_THE PROBLEM_
Copy out each line of the data below in which the string "blue" appears.

DATA LISTING Block Start

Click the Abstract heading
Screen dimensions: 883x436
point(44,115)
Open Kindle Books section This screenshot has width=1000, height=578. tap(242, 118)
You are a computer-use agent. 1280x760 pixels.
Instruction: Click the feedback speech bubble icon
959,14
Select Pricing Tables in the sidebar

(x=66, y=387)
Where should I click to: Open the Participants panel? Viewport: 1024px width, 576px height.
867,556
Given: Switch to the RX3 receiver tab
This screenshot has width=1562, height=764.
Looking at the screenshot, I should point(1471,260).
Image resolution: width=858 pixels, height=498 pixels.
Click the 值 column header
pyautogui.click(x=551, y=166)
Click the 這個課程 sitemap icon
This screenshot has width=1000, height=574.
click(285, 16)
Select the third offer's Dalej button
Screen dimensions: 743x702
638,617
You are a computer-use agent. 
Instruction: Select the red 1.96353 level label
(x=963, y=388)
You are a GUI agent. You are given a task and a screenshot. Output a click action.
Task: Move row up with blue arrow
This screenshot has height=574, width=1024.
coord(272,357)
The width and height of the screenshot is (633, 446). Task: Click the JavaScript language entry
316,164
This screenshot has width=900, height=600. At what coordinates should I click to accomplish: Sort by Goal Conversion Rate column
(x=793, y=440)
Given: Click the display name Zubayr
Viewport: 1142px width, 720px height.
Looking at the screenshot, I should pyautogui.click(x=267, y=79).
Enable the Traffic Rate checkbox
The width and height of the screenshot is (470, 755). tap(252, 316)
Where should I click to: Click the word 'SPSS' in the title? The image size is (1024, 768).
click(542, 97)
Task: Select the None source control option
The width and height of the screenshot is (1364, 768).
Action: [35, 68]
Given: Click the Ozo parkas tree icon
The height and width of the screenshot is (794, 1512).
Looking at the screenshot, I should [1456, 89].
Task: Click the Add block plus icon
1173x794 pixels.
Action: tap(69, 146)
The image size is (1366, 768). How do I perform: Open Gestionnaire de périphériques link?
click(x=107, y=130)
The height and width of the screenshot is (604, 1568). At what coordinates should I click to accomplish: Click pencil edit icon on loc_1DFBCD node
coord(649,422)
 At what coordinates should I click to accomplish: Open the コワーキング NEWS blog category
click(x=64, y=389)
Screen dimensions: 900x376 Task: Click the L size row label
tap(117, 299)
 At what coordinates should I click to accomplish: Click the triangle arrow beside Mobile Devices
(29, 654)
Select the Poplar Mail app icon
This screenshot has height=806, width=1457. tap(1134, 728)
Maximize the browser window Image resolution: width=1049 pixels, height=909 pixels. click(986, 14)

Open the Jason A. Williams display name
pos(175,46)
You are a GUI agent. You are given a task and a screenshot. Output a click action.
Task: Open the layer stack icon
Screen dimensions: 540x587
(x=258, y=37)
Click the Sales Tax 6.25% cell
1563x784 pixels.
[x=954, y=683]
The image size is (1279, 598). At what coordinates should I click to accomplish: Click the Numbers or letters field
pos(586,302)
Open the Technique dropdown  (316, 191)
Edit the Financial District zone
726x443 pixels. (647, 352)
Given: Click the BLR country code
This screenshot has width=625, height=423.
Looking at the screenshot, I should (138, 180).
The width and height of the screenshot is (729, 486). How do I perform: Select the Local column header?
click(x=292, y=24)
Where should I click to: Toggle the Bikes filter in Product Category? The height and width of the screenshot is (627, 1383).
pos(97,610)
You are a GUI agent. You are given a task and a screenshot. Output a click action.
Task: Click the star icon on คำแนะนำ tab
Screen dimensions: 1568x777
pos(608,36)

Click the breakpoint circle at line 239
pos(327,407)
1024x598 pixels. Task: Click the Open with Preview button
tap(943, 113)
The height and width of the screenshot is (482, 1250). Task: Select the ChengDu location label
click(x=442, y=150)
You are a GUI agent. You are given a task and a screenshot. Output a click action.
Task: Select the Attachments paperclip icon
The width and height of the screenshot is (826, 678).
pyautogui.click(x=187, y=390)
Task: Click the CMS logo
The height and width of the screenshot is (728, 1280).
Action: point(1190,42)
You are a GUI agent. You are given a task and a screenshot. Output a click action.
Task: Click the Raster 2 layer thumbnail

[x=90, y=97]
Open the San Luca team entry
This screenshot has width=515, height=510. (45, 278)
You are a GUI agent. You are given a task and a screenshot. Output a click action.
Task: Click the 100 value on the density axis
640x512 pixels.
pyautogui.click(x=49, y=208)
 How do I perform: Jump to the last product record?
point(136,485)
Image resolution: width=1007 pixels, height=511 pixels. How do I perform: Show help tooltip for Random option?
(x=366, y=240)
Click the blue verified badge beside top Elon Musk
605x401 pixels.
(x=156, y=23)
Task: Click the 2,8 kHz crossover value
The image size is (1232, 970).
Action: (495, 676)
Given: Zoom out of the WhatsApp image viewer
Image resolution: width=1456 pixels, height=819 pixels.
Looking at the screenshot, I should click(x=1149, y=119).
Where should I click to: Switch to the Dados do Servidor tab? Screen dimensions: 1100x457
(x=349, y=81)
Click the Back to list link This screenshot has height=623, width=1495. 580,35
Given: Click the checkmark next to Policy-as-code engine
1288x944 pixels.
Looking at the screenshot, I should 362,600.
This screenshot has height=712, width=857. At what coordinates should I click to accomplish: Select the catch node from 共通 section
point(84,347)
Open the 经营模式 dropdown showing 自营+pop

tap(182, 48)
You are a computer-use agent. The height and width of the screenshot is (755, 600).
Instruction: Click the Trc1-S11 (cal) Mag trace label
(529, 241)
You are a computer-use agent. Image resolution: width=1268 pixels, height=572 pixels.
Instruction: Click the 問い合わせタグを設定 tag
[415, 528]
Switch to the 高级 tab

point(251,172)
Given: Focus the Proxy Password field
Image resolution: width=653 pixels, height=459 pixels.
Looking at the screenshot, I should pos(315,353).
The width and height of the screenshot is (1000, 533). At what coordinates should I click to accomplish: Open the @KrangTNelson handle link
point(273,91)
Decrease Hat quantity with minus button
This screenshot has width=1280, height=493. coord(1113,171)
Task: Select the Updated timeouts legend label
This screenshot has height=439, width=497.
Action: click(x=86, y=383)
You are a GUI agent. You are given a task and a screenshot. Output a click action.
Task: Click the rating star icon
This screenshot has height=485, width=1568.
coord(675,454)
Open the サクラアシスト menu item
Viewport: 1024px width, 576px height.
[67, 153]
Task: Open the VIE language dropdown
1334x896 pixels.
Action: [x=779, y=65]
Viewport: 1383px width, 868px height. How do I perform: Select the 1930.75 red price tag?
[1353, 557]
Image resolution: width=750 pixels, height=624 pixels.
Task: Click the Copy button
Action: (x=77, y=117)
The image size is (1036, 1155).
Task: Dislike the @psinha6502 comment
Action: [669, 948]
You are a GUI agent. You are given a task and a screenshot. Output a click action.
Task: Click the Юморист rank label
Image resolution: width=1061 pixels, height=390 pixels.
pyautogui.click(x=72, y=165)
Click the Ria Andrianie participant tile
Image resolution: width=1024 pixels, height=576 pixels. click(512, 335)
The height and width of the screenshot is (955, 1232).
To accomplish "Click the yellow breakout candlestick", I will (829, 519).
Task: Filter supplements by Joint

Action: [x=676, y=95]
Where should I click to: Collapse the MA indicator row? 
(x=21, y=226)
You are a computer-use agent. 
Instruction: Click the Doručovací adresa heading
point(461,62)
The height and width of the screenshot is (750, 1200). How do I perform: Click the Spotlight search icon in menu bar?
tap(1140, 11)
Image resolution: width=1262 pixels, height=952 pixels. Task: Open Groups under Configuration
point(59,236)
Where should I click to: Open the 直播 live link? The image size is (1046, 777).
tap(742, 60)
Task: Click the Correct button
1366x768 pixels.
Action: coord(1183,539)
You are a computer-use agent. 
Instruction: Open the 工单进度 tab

DATA LISTING Block End

_YOUR SOLUTION_
Task: Move row up with blue arrow
Click the blue verified badge beside top Elon Musk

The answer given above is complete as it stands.